▸ PROBLEM:
Copy out each line of the data holding "Einsteiger".

▸ Stored entries:
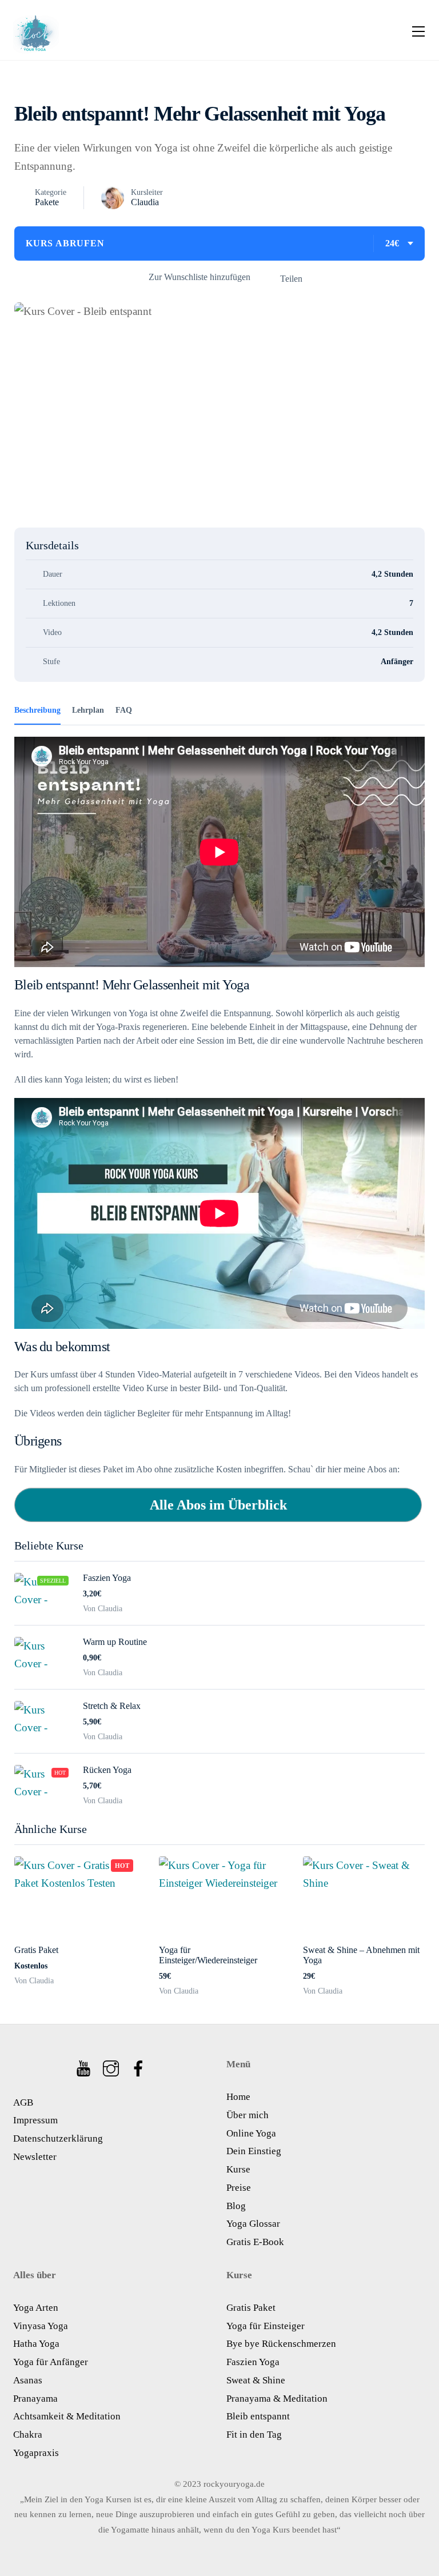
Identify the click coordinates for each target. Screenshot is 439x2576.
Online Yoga (251, 2133)
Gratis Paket (36, 1950)
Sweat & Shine (255, 2380)
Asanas (27, 2380)
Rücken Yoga (107, 1770)
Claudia (145, 202)
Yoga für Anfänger (50, 2362)
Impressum (35, 2120)
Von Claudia (34, 1980)
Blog (236, 2205)
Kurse (238, 2169)
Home (238, 2096)
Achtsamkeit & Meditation (67, 2416)
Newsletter (35, 2156)
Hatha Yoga (36, 2343)
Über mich (247, 2115)
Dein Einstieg (253, 2151)
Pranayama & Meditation (277, 2398)
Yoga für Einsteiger (265, 2326)
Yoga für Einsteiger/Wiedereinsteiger (208, 1955)
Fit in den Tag (254, 2434)
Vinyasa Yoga (40, 2326)
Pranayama (35, 2398)
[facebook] (139, 2064)
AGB (23, 2102)
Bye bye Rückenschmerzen (281, 2343)
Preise (238, 2187)
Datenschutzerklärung (58, 2138)
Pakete (47, 202)
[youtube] (84, 2064)
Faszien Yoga (107, 1578)
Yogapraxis (36, 2452)
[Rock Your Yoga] (36, 30)
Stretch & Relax (112, 1706)
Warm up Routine (115, 1642)
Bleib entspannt (258, 2416)
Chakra (27, 2434)
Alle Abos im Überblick (218, 1504)
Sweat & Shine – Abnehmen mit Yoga (361, 1955)
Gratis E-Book (255, 2241)
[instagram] (111, 2064)
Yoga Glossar (253, 2223)
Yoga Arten (35, 2307)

▸ COMPLETED TASK:
Yoga für Einsteiger (265, 2326)
Yoga für Einsteiger/Wiedereinsteiger (208, 1955)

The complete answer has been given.